War Child brings child and youth voices to the 61st UN Human Rights Council
March 19, 2026
Geneva, Switzerland

A side event built around children's leadership
At the 61st session of the UN Human Rights Council, War Child Alliance co-organised a side event on child and youth-led advocacy on the future Crimes Against Humanity Treaty, alongside Terre des Hommes and Malta's Permanent Mission to the United Nations.
The event brought together young advocates from Albania, Colombia, and Ukraine, joined by the lead of a Ugandan CAH youth advocacy project. Together, they represent five groups of children and young people who have been actively engaged in advocacy for a stronger child rights perspective in the future treaty, not as observers, but as advocates who have consulted peers, conducted research, and developed concrete recommendations for States.
The message they delivered was unified, evidence-based, and urgent.
What children are asking for
Across all delegations, children and young people arrived with a shared set of priorities to include in the future Treaty. In brief, they are calling on Member States to:
- Explicitly name and define children throughout the treaty, including in the Preamble. The treaty must define a child as any person under 18 and ensure age-appropriate protections apply throughout.
- Recognise age as a ground for persecution. Children are often targeted precisely because they are children; more easily manipulated, more deeply harmed, and more dependent on adults for protection. Age shapes both how crimes are committed and their long-term impact.
- Guarantee safe and meaningful participation of child victims and witnesses in justice processes. Justice systems must adapt to children; not the reverse. Participation must be safe, inclusive, age-appropriate, and free from the risk of revictimisation.
- Treat children associated with armed groups as victims, not perpetrators. Children who are recruited, coerced, or forced into armed groups deserve rehabilitation, education, and reintegration; not punishment.
- Prohibit all forms of child slavery and exploitation, including forced labour, forced marriage, sexual exploitation, and denial of education and basic services.
- Establish child-specific justice systems that prioritise rehabilitation and reintegration for children who commit violations, recognising that children are not adults and must not be treated as such.
War Child position
War Child Alliance stands firmly behind these recommendations. The CAH Treaty is a critical accountability gap: today, there is no standalone international legal instrument obligating States to prevent and punish crimes against humanity. Conflict-affected children, already among the most vulnerable groups, deserve better than invisibility in the frameworks meant to protect them.
Recognition of specific vulnerabilities and needs of children in the treaty is not symbolic. It is foundational to prevention, accountability, and the realisation of children's rights in the most extreme contexts of violence.
Children and young people from Colombia, Uganda, Ukraine, and Albania have done the work. They have consulted peers, built evidence, and brought their voices directly to the people negotiating this treaty. Now Member States must honour that courage with action, before the 30 April 2026 deadline closes the window.
Read the full priorities document
Want to know in detail what children and young people are asking for? Download the full Child and Youth Priorities for the Future Crimes Against Humanity Treaty document below developed by young advocates from Colombia, Uganda, Ukraine, and Albania from their own lived realities.
Children have spoken. Now it is time for Member States to act.
Download the report here
From their lived realities to the international arena: what children said
From Ukraine, young people from Trostyanets, a community in the Sumy region close to the front line, spoke of childhoods defined by air raid sirens, displacement, anxiety, and lives feeling "on pause." But they also spoke of action. Through the VoiceMore initiative, supported by War Child and the Ukrainian Step by Step Foundation, ten young people from their community have been conducting peer research, organising mental health activities, and influencing local youth policies.

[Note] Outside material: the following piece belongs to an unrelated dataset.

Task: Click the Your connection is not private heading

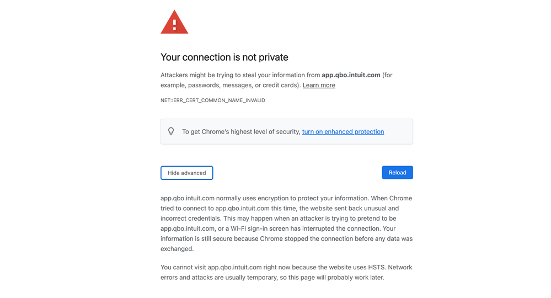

Youth advocates from Ukraine, Colombia, Uganda and Albania meeting in Geneva
Dariia, speaking at the annual full-day discussion on the rights of the child of the Human Rights Council, called on Member States to invest in long-term psychosocial support, integrate trauma-informed care into education, and ensure that Ukrainian children abroad are protected from discrimination and supported in host communities.
From Colombia, Santiago (fictional name), a young Afro-descendant advocate from Buenaventura representing the Colombian Pacific region, took the floor on behalf of 12 young people who have led a consultation and advocacy process around the treaty. He came with three concrete proposals, developed through a process of training, peer consultation, and validation with children and young people from across Colombia.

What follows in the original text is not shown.